What you need to do:
Exactly as written, output each of the entries below.

*** Source material ***

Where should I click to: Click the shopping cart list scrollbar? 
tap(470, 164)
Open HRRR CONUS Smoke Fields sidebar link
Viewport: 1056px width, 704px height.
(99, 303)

***

Solution to this exercise:
Where should I click to: Click the shopping cart list scrollbar? 
tap(470, 164)
Open HRRR CONUS Smoke Fields sidebar link
Viewport: 1056px width, 704px height.
(99, 303)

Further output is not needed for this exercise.